I’ve recently made a conscious decision to only stream new stuff, early days, but it’s hard not to want to posess it in some way! Maybe Ill get used to it enough to run with it long term.

I think we are of a dying generation however (needing to posess music), newer generations are treating music far more ephemerally than we ever did. For my younger kids they only stream and the older ones certainly have a very small fraction of the sizeable collections of physical music that we had at their ages.

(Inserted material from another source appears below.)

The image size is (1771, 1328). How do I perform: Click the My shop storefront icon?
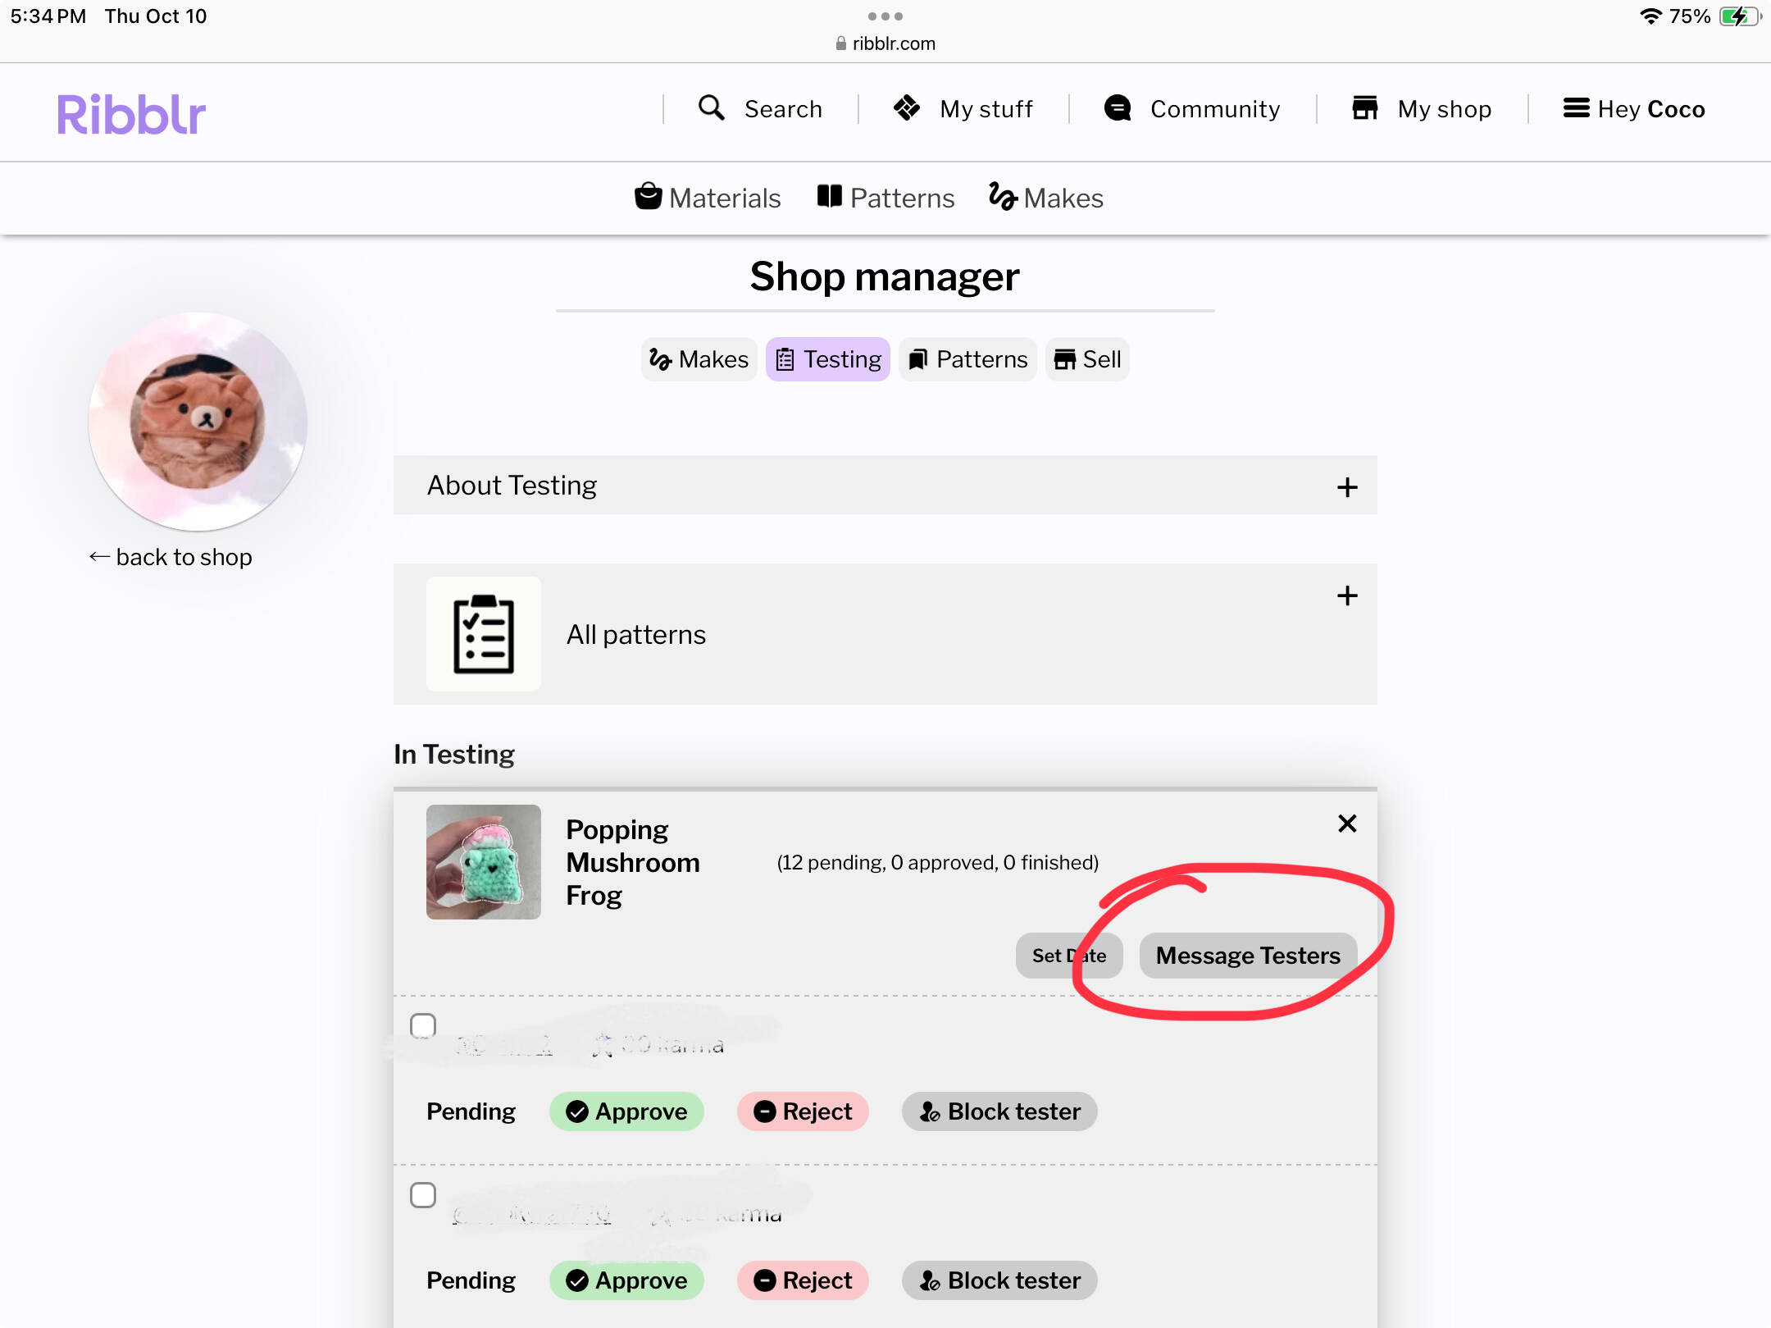[x=1365, y=108]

Wait for your kids to grow up and want to have continuous access to the music they associate with their youth, their coming of age, their first love, their (hated and beloved) parents, holidays, whatever… In the end, people change, but we’re also very much alike :slight_smile:

(Yes, I have kids myself :wink: )

For the last several years, we have seen reports that some of the streaming services may not survive. I haven’t read the financial analysis of Tidal versus Spotify, but I have to assume that Tidal is in a more precarious position since it has a smaller subscriber base as compared with Spotify. I therefore have never been willing to rely primarily on Tidal, or any streaming service, as the source of my library. For those who have put a great effort into creating a Tidal library, it can disappear as fast as a snap of your fingers if Tidal goes under.

By contrast, our own personal libraries based on ripping CDs will last indefinitely as FLAC will be a standard that will last for decades.

I agree with mdconnelly that the value of streaming services is therefore to introduce me to new music, based on my own listening preferences. Others have posted that both Apple Music and Spotify are clearly superior to Tidal in that regard.

And Roon completely fails, as several of us have explained, since it is not integrated into Tidal for that function. Because it is not, the “focus on similar” button is limited to our own libraries, which is completely pointless, since it can’t introduce us to new artists not in our personal libraries. Even then, the “focus on similar” often recommends dissimilar albums in our collections, which is an oxymoron.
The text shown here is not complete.